Malignant otitis externa is a severe infection of the external auditory canal and skull base .Chandler (1968) 1st adopted this term to describe a severe progressive form of otitis externa usually occurring in elderly diabetic patients. Zaky et al (1976) found 91 % patients were above 55 years and 93% to be diabetic. It is infrequent, occasionally life-threatening infection caused by Pseudomonas aeroginosa. Periosteum and bone are involved in later stages leading to mastoiditis, osteomyelitis of temporal bone and a spreading osteomyelitis of the skull base. It may spread to soft tissue of the neck and parotid region and involve the temporo-mandibular joint. Facial nerve palsy is a bad prognostic sign, spreading osteomyelitis of the skull base results in other cranial nerve palsies and meningitis. Early diagnosis and aggressive treatment are important in terms of reducing risks of dissemination.

Severe otalgia and persistent ottorhea are the symptomatic hallmark of MEO.It is further confirmed by granulation in EAC and isolation of pseudomonas. Elevated erythrocyte sedimentation rate is the only distinctive laboratory abnormality. The diagnosis is mainly clinical and requires high degree of suspicion. Imaging useful in MOE is CT for exact information regarding the bone involvement, and MRI for soft tissue evaluation. The ESR is an excellent method to follow the response to therapy.

The principle of management is control of diabetes, localized surgical debridement supplemented with long term anti-pseudomonal antibiotics. 2% Acetic acid as ear drops or irrigation has an important role in management of pseudomonas. (Household Vinegar is 6%)

Wherever pseudomonas is suspected 2% Acetic acid locally is used as acidic PH lowers pseudomonas multiplication.

X-rays show lytic changes when significant demineralization occurs and are now of little use because of their limited diagnostic efficiency

CT shows the extent of bone erosion but is not useful in the early stages of the disease because at least 30% of the trabecular bone is lost before being detected. Furthermore, the bone does not remineralize with cure and therefore it cannot be used for assessing response to therapy.

MRI has proved superior to all other imaging techniques concerning the soft-tissues in the neck and skull base area because of the inherent superior contrast and the multiplanar capability. It also has ability to detect bone marrow changes and changes in the surrounding soft tissue, the degree of enhancement after contrast medium administration and the degree of response to therapy.

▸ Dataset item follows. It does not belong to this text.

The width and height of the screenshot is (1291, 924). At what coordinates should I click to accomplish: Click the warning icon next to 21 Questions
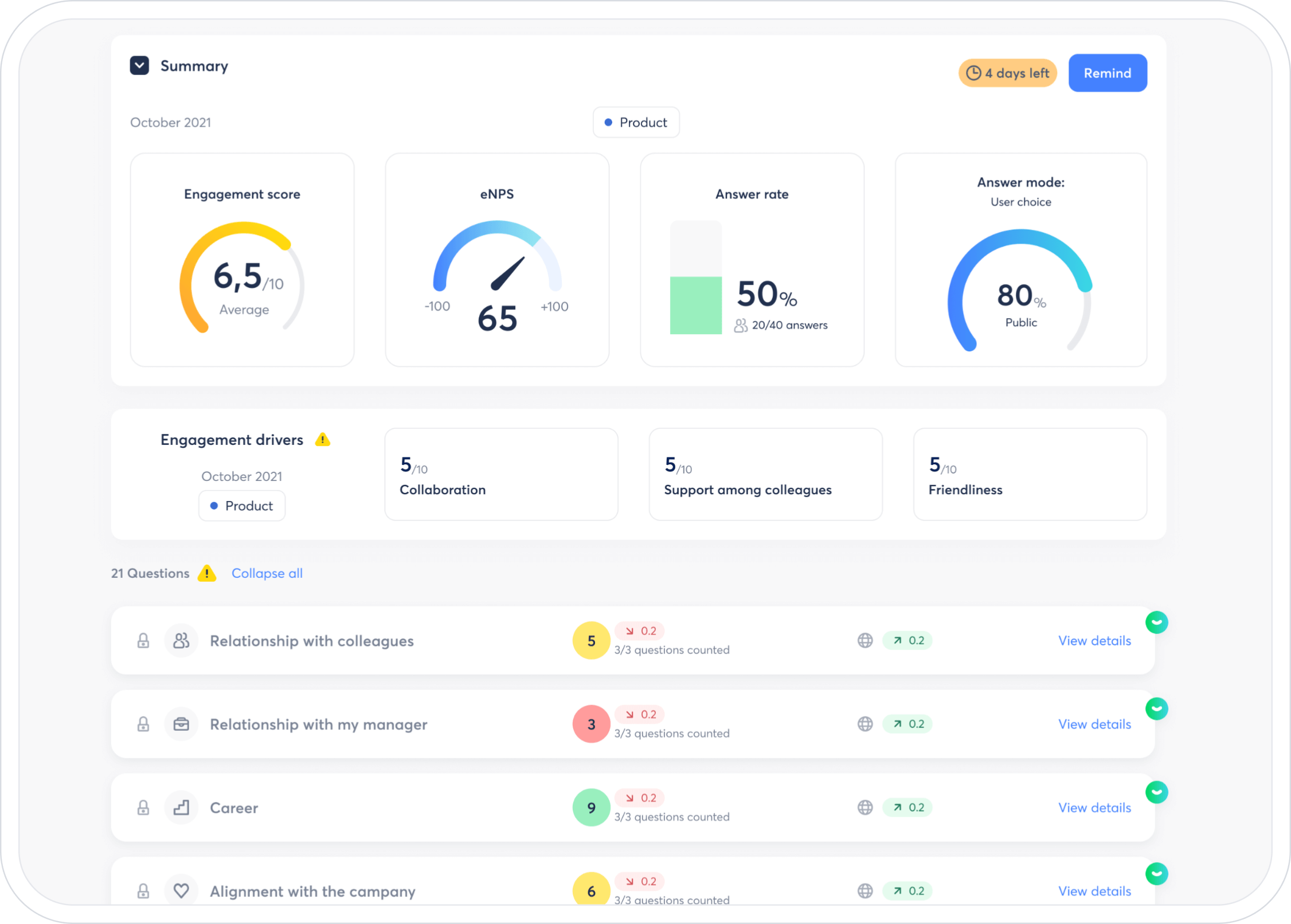click(x=206, y=573)
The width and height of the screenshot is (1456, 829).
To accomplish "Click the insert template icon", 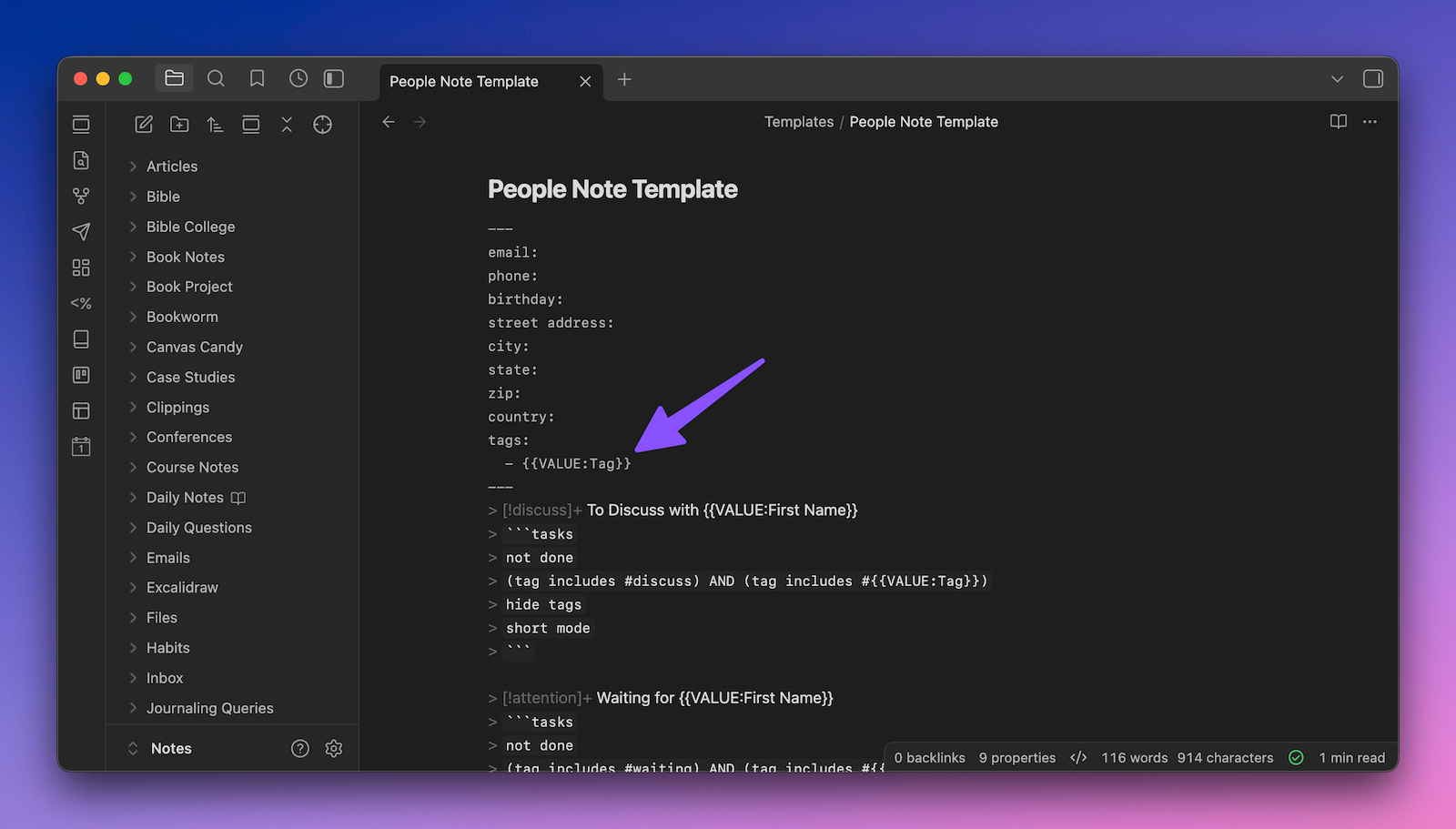I will (x=81, y=303).
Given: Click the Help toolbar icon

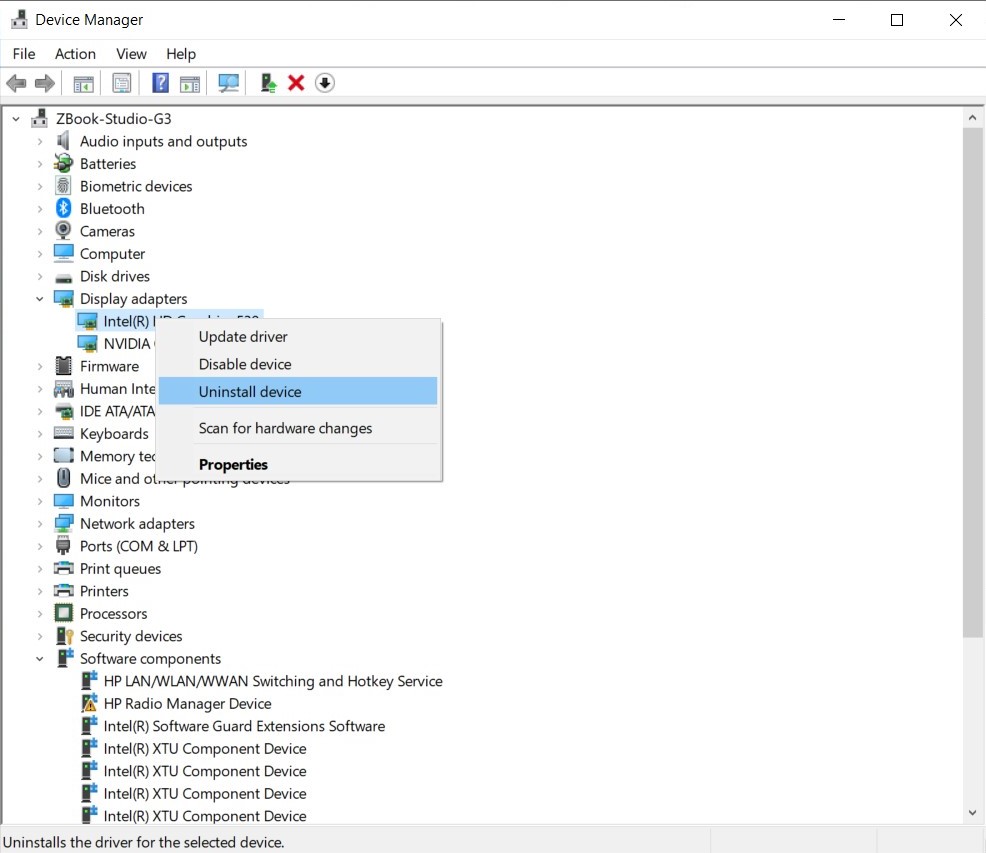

We have had several patients with MOE in the past that were managed by surgical debridement, 30 to 45 days of IV antibiotics and 2% Acetic acid. The following case is highlighted as he presented with a severe MOE and unstable diabetes mellitus.

A 65 year old diabetic male patient presented with left malignant otitis externa with grade V facial palsy and zygomatic abscess.

Pre op MRI showed left zygomatic abscess with otitis externa. Pus C/s grew Pseudomonas which was resistant to all antibiotics available to us.

Undercover of IV Quinolones he underwent cortical Mastoidectomy, zygomatic abscess drainage with laser canalplasty (removing subdermal dense thick fibrosis causing stenosis) with Tympanoplasty (lateralized tympanic annulus). He had a large seqestrum from the medial aspect of Eustachian tube orifice, which was carefully removed without damaging internal carotid artery. Post-op wound healed well and the graft was taken up. Blood sugar was controlled with insulin; parenteral ciprofloxacin was given for 53 days with topical 2 % acetic acid ear drops.

Post op MRI done 40 days later showed minimal collection which resolved with antibiotic treatment. This resulted in complete resolution of the disease with grade III facial palsy (recovery from G-V to G-III) and healed tympanic membrane.

In conclusion MOE can be successfully managed even in drug resistant pseudomonas.